* EXERCISE BRIEF
Among the records, find the lines that hold the string "computer" and return them.

(Stored data entries)
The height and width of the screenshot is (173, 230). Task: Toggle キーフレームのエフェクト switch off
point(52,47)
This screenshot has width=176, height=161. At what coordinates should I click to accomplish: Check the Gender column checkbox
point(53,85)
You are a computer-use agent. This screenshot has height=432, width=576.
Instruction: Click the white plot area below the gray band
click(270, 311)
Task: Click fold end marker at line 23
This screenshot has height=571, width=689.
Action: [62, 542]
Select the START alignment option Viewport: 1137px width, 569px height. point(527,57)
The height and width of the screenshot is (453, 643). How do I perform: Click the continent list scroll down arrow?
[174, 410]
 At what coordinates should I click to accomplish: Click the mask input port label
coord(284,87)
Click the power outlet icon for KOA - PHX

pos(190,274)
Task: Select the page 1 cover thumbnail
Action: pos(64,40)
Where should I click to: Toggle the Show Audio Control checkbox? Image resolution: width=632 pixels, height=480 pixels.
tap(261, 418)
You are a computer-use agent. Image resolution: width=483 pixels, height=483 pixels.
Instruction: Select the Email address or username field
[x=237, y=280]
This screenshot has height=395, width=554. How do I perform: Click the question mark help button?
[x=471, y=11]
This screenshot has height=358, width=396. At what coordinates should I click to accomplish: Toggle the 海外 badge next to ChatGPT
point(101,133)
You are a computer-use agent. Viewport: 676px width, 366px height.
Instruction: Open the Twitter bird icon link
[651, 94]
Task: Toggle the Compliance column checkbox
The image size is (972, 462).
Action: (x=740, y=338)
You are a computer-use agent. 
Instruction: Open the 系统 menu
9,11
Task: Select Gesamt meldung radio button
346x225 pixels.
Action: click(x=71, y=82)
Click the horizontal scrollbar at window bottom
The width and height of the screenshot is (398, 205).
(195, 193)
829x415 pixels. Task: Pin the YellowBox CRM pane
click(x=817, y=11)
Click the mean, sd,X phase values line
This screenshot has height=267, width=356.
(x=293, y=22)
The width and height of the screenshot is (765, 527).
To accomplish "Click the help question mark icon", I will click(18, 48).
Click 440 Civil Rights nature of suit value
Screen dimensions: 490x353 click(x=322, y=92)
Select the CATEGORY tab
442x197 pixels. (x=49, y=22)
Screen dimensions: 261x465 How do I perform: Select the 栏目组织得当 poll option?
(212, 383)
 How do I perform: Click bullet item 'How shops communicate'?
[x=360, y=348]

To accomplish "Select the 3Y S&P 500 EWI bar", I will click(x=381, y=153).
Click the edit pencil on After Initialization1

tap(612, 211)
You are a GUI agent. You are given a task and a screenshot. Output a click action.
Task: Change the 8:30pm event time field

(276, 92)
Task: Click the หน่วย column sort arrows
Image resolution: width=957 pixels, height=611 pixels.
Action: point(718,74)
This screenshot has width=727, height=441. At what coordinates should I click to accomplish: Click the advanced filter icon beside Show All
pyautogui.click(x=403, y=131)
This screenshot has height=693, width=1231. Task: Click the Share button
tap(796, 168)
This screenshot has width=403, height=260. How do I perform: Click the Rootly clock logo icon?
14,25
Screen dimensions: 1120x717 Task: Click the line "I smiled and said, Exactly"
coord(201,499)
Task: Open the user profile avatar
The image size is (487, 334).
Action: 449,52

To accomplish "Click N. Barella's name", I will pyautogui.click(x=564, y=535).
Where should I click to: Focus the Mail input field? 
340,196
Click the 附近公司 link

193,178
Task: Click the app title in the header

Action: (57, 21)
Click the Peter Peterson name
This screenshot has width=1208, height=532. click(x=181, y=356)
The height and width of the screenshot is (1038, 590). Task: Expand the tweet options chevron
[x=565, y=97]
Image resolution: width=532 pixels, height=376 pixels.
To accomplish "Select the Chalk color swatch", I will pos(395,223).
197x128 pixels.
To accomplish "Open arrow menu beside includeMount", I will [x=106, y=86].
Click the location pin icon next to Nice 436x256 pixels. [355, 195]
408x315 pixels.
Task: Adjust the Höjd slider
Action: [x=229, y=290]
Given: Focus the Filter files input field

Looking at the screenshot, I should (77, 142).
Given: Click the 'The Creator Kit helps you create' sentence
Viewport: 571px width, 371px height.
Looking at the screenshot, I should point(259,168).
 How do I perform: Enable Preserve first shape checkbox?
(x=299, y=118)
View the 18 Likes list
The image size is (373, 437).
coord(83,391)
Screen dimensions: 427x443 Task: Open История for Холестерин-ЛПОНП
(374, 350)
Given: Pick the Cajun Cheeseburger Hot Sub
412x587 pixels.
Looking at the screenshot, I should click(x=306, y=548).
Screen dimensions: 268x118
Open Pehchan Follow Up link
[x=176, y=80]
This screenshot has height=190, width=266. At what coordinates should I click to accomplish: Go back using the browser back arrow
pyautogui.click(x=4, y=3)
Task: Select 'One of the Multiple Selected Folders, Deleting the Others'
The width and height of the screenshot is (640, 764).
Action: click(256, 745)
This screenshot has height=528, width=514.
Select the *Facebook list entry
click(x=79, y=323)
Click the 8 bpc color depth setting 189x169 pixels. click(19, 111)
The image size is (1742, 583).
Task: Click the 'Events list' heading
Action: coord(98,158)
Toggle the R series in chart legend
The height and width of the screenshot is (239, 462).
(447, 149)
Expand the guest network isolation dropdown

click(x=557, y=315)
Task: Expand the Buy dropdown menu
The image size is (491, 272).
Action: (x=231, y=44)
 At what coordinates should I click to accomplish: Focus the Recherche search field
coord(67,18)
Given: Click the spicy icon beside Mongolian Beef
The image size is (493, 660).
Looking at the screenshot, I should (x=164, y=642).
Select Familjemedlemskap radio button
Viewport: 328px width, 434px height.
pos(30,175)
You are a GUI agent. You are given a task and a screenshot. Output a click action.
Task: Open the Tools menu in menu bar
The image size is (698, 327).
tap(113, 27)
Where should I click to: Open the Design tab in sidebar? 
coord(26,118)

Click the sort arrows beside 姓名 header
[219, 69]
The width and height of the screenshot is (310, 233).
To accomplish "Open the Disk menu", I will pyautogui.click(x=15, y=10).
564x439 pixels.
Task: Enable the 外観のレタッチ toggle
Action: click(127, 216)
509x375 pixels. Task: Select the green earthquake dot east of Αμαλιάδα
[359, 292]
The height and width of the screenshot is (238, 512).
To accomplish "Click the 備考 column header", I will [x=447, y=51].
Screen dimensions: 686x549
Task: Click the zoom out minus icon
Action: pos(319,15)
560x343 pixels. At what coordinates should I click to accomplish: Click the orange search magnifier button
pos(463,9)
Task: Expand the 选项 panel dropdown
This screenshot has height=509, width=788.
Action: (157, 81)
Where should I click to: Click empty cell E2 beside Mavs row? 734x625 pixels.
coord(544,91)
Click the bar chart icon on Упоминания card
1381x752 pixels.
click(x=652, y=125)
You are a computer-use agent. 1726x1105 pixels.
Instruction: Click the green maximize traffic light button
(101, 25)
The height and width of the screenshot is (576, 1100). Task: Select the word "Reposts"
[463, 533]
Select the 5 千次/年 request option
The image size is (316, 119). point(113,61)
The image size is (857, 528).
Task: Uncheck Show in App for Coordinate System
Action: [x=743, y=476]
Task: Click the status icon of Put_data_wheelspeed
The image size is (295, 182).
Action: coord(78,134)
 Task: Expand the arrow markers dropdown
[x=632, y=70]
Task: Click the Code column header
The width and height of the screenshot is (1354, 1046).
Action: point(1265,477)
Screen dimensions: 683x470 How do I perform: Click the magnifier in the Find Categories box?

* OUTPUT OF THE TASK
You are a computer-use agent. This screenshot has height=432, width=576.
You are a computer-use agent. Image resolution: width=483 pixels, height=483 pixels.
You are a computer-use agent. Viewport: 676px width, 366px height.
You are a computer-use agent. 
You are a computer-use agent. 1726x1105 pixels.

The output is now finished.